For a priest to speak against abortion when he has not done so previously "is a public act of humility and repentance."
Priests are the key to overcoming the U.S. culture's emphasis on death, especially in the abortion debate, said Father Pavone.
Priests use their pulpits to "more clearly and vigorously enunciate" the Church's teachings on the sacredness of all life.
The structure of the U.S. Church gives it a built-in advantage over organizations that support legal abortion.
"We have over 19,000 parishes from coast to coast," he explained. "People come to them every day. And a priest gets up in the pulpit and words come forth from his mouth to those ears."
"We have over 9,000 schools of every level of education," he continued. "We have a vast structure of communication. We don't need to build up the structure all over again. We need to infuse it with the zeal and clarity, the courage that will get this pro-life message out to the people who are coming to us."

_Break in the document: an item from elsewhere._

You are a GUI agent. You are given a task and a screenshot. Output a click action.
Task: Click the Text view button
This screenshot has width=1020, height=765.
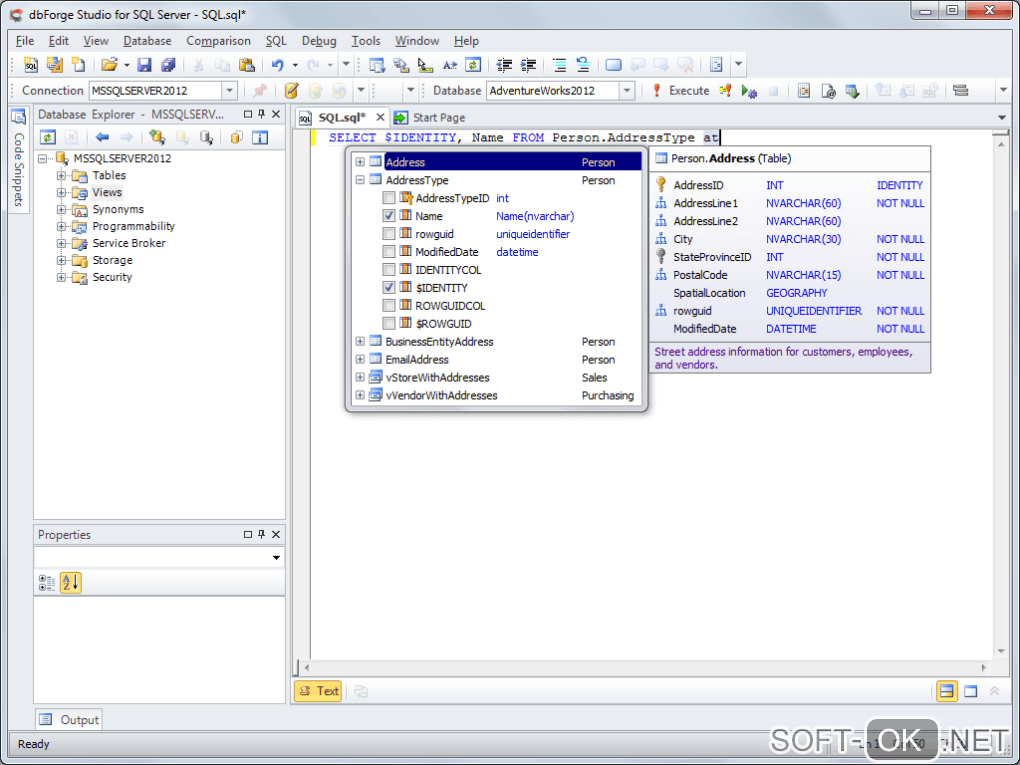318,691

In her presentation and in an interview with The Record, newspaper of the Louisville Archdiocese, Mrs. Hitchcock said she frequently finds herself and her organization shut out by those who do not want to hear from articulate, well-spoken Catholic women who support the Church's teachings.
"The only women they are interested in really are women who are rejecting the Church and this is another way of undermining the Catholic faith," Mrs. Hitchcock told The Record.
"The existence of Women for Faith and Family would not be necessary if it weren't for the fact that there's so much anti-Catholicism in the name of women that's going on right now," she continued. She said her group has more than 50,000 members.
She told the symposium audience that defense of the Church is occurring on a worldwide battlefield in response to activities of groups such as the United Nations, which Mrs. Hitchcock describes as openly hostile to the Church for opposing abortions and Catholics for a Free Choice, which supports legal abortion.
Catholics for a Free Choice has been denounced by the U.S. Catholic bishops for using "Catholic" as part of its name while at the same time rejecting Church teaching.
The group was granted credentials as a non governmental organization to the upcoming U.N. Conference on Women in Beijing, while Women for Faith and Family was denied permission to participate, according to Mrs. Hitchcock.
"They do not stand for women's rights," she said. "They stand for women's deepest wrongs."
Catholic women have a responsibility to speak out in defense of their Church, she said.
If a bishop defends Church teaching, especially in the areas of sexuality, his opponents ridicule him for his vow of celibacy and say he is unqualified to speak, Mrs. Hitchcock said.
A man who promotes the Church's teaching about women or who "supports normal English language" in liturgical texts instead of inclusive language is called "chauvinist pig," she said.
"That's why there are some jobs that we have to do," said Mrs. Hitchcock. "Catholic women nowadays are much better educated and more articulate than they were in earlier generations. And because of those increased gifts that we have, we have a stronger obligation to speak out."